By Sheena Kadi
During ‘Identity Theft Awareness Week 2023’, Colorado Treasurer Dave Young wants to make sure you know what to do in a data breach.
“Being affected by a data breach can be alarming, and in the worst-case scenario, it can lead to identity theft and financial complications,” Treasurer Dave Young stated. “But if you know what to expect, and you take a few simple steps to protect yourself and stay vigilant, you can overcome the risks and hassles of a data breach.”
Identity Theft Awareness Week is an annual observance that begins on the last Monday of January and lasts for five days. This year, it takes place from January 30 to February 3. The significance of this week is to spread awareness that any type of theft can disrupt your finances, credit history, and reputation and take money and time to resolve.
When Information Is Lost or Exposed
Did you recently get a notice that says your personal information was exposed in a data breach? Did you lose your wallet? Or learn that an online account was hacked? Depending on what information was lost, there are steps you can take to help protect yourself from identity theft.
Unfortunately, data breaches have become a common feature of modern life in our always-connected world of online services; everyone in the U.S. is at risk of having their data stolen. However, even if your data is compromised in a data breach, you don’t have to become a victim.
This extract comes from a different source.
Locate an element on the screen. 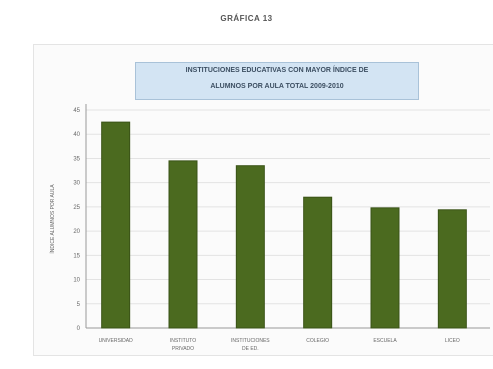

There are several steps you can take to contain the damage and keep your personal finances, credit score, and identity safe from criminals.
If you find out that a company you do business with – or an online service that you use – has suffered a data breach, here are a few steps to take right away:
1. Change your passwords: It’s a good idea to keep changing your password on a regular basis, but in the aftermath of a data breach, it’s especially important to change your passwords to something strong, secure, and unique. And you should have multiple “passwords,” not just one. Do not use the same password for all of your online accounts. In general, a “strong” password is at least 8 characters with a mixture of letters, numbers, and symbols. Consider using a password manager to help generate and keep track of your passwords.
2. Sign up for two-factor authentication: In addition to changing your passwords, sign up for two-factor authentication (also known as “2FA” or “two-step verification”) wherever possible. This is an added layer of security for your account logins, and many services such as Gmail and Facebook now offer it. With two-factor authentication, your online account will require you to enter an additional level of identification to access your account – such as a code texted to your phone. This means that even if hackers get your email and password, they can’t get into your account without that second factor of identity verification.
3. Check for updates from the company: If your data is involved in a major data breach, the company will likely post ongoing updates and disclosures about which customers were affected. For example, after a recent Facebook data breach, the company automatically logged out the users whose accounts were affected and sent them messages via the platform about what had happened and what to do next. After the Equifax data breach, the Federal Trade Commission (FTC) offered a series of advisories and steps that people could take to protect themselves.
4. Watch your accounts, check your credit reports: After a data breach, it’s essential to be vigilant and pay extra attention to your account activity – that includes your account at the company that suffered the breach, as well as your bank account and other financial accounts. Read your credit card statements and watch for suspicious transactions. Also, sign up for your free annual credit report to check your credit reports from each of the three credit reporting bureaus.
5. Consider identity theft protection services: If you want additional peace of mind, you can consider signing up for identity theft protection services. However, these services are not cheap, and you can do many of the actions yourself. Often when there is a significant data breach, the company involved will give affected customers a free year of credit monitoring.
6. Freeze your credit: Another step you can take, whether you’re affected by a data breach or not, is to freeze your credit. You can do this by contacting each of the three credit bureaus (Equifax, Experian, and TransUnion) and asking to freeze your credit. There is no cost to freeze your credit, and it will prevent any new credit accounts from being opened in your name. Even if identity thieves have access to all of your personal data, they can’t open new accounts under your name if your credit is frozen. The only drawback of freezing your credit is that it prevents you from applying for new credit too – so don’t do it if you are expecting to need a new car loan, home loan, or credit card account. You can unfreeze your credit at any time.
7. Go to IdentityTheft.gov: If you are affected by a data breach, there is a government website that can help you assess the situation and understand your options for what to do next. There are a variety of resources with tips and advice on what to do if your personal information was lost or stolen.
Sheena Kadi is Communications Director & Public Information Officer for the Colorado Department of the Treasury.